8. The liquid crystal aligning agent according to claim 3, wherein: the polymer is synthesized by adding a molecular weight regulator, wherein the molecular weight regulator is one or more of maleic anhydride, phthalic anhydride, o-cyclohexane dicarboxylic anhydride, succinic anhydride, aniline, n-butylamine, n-pentylamine, n-hexylamine, n-heptylamine, n-octylamine, phenyl isocyanate and naphthyl isocyanate, and the molar ratio of the molecular weight regulator to the tetracarboxylic dianhydride component a is 0.01-10: 100.
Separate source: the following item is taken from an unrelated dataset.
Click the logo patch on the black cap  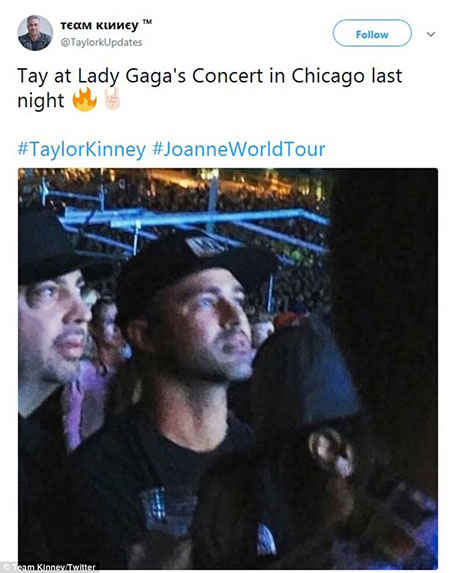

9. the liquid crystal aligning agent according to claim 3, wherein: the additive is epoxy additive and/or silane compound additive with functional groups, the addition amount of the epoxy additive is 0.1-20% of the total weight of the polymer, and the addition amount of the silane compound additive with functional groups is 0.1-10% of the total weight of the polymer;

the epoxy additive is one or more of ethylene glycol diglycidyl ether, polyethylene glycol diglycidyl ether, propylene glycol diglycidyl ether, polypropylene glycol diglycidyl ether, 1, 6-hexanediol diglycidyl ether, glycerol diglycidyl ether, N, N, N ', N ' -tetracyclooxypropyl-m-xylene diamine, N, N, N ', N ' -tetracyclooxypropyl-4, 4 ' -diaminodiphenylmethane or 3- (N, N-diglycidyl) aminopropyltrimethoxysilane;

the silane compound additive with functional groups is one or more of 3-aminopropyltrimethoxysilane, 3-aminopropyltriethoxysilane, 2-aminopropyltrimethoxysilane, 3-aminopropyltriethoxysilane, N- (2-aminoethyl) -3-aminopropyltrimethoxysilane, N- (2-aminoethyl) -3-aminopropylmethyldimethoxysilane, N-phenyl-3-aminopropyltrimethoxysilane or N-bis (oxyethylene) -3-aminopropyltriethoxysilane.

10. Use of the liquid crystal aligning agent according to any one of claims 3 to 9 in a liquid crystal alignment film and/or a liquid crystal display element.